Opinion dissidente - Scandale des fiducies familiales
Bloc Québécois
L'institutionnalisation d'un camouflage éhonté
Introduction
Le dépôt de ce nouveau rapport par la majorité libérale du Comité des Comptes publics sur le scandale des fiducies familiales s'inscrit tout droit dans la lignée du camouflage en règle par le gouvernement d'un scandale financier et fiscal sans précédent au Canada. Le Comité des Comptes publics devait faire toute la lumière sur les événements nébuleux entourant la décision anticipée du 23 décembre 1991, laissant au Comité des Finances la partie technique des modifications fiscales nécessaires.
Au lendemain du dévoilement de ce scandale, plusieurs députés libéraux du Comité se montraient outrés par les agissements de Revenu Canada et du ministère des Finances. Les députés libéraux récalcitrants sont vite rentrés dans les rangs de la partisanerie gouvernementale qui tente par tous les moyens de protéger des intérêts très, très hauts placés et dont les implications financières ne sont plus à démontrer.

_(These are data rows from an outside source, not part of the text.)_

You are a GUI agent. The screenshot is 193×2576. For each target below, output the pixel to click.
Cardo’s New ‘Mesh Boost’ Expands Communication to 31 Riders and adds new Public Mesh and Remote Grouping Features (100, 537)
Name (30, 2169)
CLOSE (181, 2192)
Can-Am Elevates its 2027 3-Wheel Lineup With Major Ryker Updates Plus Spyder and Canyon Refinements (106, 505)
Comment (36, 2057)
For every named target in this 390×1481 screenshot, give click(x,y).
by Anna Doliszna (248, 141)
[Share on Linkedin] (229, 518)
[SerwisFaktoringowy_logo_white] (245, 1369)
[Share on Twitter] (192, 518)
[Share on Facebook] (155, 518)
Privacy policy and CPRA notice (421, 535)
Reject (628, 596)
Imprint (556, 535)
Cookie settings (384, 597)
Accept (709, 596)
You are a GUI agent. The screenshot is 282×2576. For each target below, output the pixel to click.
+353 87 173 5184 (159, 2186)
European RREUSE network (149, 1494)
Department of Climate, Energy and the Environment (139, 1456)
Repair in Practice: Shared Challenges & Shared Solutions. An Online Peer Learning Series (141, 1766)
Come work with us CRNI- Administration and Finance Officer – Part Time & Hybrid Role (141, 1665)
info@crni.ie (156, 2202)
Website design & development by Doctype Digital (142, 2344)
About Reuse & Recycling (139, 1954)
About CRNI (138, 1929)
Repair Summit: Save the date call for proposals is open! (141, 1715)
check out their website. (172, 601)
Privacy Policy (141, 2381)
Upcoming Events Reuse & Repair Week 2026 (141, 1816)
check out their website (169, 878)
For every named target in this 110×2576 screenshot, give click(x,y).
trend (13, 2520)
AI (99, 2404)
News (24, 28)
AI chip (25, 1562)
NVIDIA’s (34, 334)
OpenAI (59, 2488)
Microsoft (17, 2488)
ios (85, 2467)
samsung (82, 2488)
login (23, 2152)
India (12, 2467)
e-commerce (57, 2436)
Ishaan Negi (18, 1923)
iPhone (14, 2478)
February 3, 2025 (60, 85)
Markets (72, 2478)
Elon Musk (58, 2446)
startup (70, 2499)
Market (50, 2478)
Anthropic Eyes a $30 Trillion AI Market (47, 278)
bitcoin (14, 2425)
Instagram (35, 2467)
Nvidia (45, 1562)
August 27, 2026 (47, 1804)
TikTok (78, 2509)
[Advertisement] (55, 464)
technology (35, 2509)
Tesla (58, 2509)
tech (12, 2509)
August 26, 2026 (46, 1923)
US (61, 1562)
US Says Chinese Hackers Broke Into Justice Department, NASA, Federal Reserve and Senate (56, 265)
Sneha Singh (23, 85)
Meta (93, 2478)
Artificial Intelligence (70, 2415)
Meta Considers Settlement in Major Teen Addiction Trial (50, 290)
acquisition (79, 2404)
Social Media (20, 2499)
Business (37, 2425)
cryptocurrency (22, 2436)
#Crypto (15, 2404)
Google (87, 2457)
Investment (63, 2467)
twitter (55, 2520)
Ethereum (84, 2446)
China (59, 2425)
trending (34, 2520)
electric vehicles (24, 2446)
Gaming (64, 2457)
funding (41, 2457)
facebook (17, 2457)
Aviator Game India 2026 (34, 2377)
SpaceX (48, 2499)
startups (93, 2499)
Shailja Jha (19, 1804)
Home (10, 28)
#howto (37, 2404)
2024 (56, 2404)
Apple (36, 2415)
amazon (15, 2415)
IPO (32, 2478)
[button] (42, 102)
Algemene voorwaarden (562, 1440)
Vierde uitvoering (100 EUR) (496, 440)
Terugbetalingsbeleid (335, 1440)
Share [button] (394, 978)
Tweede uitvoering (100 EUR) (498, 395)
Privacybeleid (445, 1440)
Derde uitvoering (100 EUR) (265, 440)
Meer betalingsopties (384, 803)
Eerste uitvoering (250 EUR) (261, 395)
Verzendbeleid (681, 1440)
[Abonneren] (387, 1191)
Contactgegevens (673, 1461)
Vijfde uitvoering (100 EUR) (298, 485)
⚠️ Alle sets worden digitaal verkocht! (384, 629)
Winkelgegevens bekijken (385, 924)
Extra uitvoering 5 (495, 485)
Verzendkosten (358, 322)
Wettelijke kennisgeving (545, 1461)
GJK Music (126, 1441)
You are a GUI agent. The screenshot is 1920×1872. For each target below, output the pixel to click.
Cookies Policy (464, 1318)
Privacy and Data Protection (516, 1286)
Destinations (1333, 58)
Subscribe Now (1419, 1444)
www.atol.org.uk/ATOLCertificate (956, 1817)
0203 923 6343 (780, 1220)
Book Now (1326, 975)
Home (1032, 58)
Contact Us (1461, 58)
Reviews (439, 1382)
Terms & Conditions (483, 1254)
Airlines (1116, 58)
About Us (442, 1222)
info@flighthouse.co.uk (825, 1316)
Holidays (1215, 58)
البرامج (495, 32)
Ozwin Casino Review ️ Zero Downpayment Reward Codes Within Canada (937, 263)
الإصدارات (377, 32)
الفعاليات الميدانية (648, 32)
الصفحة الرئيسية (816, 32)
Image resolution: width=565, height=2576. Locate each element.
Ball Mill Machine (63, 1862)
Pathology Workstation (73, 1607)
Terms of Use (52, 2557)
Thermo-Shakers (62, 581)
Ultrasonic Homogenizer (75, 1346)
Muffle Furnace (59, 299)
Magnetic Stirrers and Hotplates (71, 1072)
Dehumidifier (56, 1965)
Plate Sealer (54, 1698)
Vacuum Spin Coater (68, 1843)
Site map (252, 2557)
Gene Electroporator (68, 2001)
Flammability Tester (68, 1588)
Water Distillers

Aucun manque d'intégrité ?
Pour justifier son ineptie et son manque de courage, la majorité libérale soutient que « le Comité n'a trouvé aucun élément qui permettait de mettre en doute l'intégrité des fonctionnaires qui ont participé à la prise de cette décision anticipée. » (Rapport majoritaire, p.5) Il est hypocrite et même naïf de la part des députés libéraux de prétendre pouvoir se prononcer sur l'intégrité des fonctionnaires concernés. Toutes les actions des députés libéraux lors des réunions du Comité consistaient en une tentative éhontée de noyer le poisson en tentant de masquer les faits.
Peuvent-ils vraiment prétendre faire toute la lumière sur ce scandale ? Ils ont, tout d'abord, refusé que le Comité remplisse pleinement son mandat. Ils ont, ensuite, refusé que le Comité se serve de tous ses pouvoirs d'enquête. Ils ont, aussi, refusé que le Comité entende tous les fonctionnaires concernés. Puis, finalement, ils ont refusé que le Comité tienne plus que deux réunions sur ce scandale. Faire toute la lumière? C'était bien le dernier objectif des députés libéraux.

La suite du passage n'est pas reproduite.